Introduction

For my report, I’ve decided to focus on the snacking behaviour of people in my general social circle.

A guideline for designing forms covered by this class is to communicate the data collection’s purpose. This ensures that form respondents are aware of what will happen to their data, so that they can consent to its use.

To follow this guideline, I thought about what research questions I would want to answer while designing the form. I ended up with “what factors influence people’s snacking behaviours?”. (Though if the respondents had actually filled the form out over several weeks, it would be “how do people’s snacking behaviour change over time?”.) I clarified this in the introduction of my form, since I thought it would be good for respondents to know how their data would be analysed. I also clarified that the only personal information which would be collected is the participant’s gender (though there was a “prefer not to say” option). I am making the data publicly available on GitHub for reproducibility and portfolio purposes, and specified so on the form. This also meant it was extra important that my participants were comfortable with sharing their information.

If my participants had filled out my form over more weeks, I could have analysed changes in snacks per day, days which snacks were eaten on, and types of snacks eaten over the weeks (see questions 2, 3, and 5).

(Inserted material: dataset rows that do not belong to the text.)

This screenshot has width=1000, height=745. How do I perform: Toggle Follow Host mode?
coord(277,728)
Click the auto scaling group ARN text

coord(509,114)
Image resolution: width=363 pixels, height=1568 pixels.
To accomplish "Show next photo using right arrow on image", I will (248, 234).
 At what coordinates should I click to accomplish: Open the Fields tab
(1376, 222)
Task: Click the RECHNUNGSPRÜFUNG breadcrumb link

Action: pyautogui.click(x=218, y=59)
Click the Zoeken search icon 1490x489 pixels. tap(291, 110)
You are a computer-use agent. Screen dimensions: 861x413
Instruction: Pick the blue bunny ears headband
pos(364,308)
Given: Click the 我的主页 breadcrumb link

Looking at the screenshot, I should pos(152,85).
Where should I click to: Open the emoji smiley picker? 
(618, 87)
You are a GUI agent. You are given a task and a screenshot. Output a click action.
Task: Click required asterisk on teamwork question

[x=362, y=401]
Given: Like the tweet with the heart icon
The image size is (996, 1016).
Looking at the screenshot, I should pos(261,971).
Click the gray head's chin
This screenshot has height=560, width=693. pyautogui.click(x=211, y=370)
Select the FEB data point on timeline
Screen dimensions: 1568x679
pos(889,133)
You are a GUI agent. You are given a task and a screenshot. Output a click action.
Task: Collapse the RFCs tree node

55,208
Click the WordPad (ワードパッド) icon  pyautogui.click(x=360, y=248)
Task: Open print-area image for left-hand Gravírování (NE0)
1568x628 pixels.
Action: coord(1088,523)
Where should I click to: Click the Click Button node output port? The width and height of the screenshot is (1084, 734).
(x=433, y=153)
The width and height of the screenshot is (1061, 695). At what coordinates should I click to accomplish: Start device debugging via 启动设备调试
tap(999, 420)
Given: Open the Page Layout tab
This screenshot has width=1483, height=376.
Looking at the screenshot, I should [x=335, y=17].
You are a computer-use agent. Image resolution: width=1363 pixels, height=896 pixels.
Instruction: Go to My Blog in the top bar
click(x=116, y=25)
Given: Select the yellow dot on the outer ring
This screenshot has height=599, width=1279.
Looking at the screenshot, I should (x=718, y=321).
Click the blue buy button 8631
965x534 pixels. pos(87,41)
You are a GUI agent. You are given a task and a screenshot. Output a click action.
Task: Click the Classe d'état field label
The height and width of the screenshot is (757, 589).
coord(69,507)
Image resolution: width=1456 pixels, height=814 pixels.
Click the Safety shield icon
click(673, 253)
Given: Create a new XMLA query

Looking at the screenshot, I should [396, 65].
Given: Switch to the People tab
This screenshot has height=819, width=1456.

I would expect gender and full meals eaten per day to be more consistent (and even if they weren’t, there aren’t enough options on the form for me to expect an interesting amount of variation). I could perhaps have done time series analysis with that type of data, especially if I collected it for long enough to see any seasonal patterns: maybe people eat more snacks in the summer, due to ice cream and other cold snacks.

Here is the link to my Google form: https://forms.gle/5grtFS6T3HoHzxku6.

Analytics

Again, I was interested in the factors influencing people’s snacking behaviours, focusing on gender and meals per day.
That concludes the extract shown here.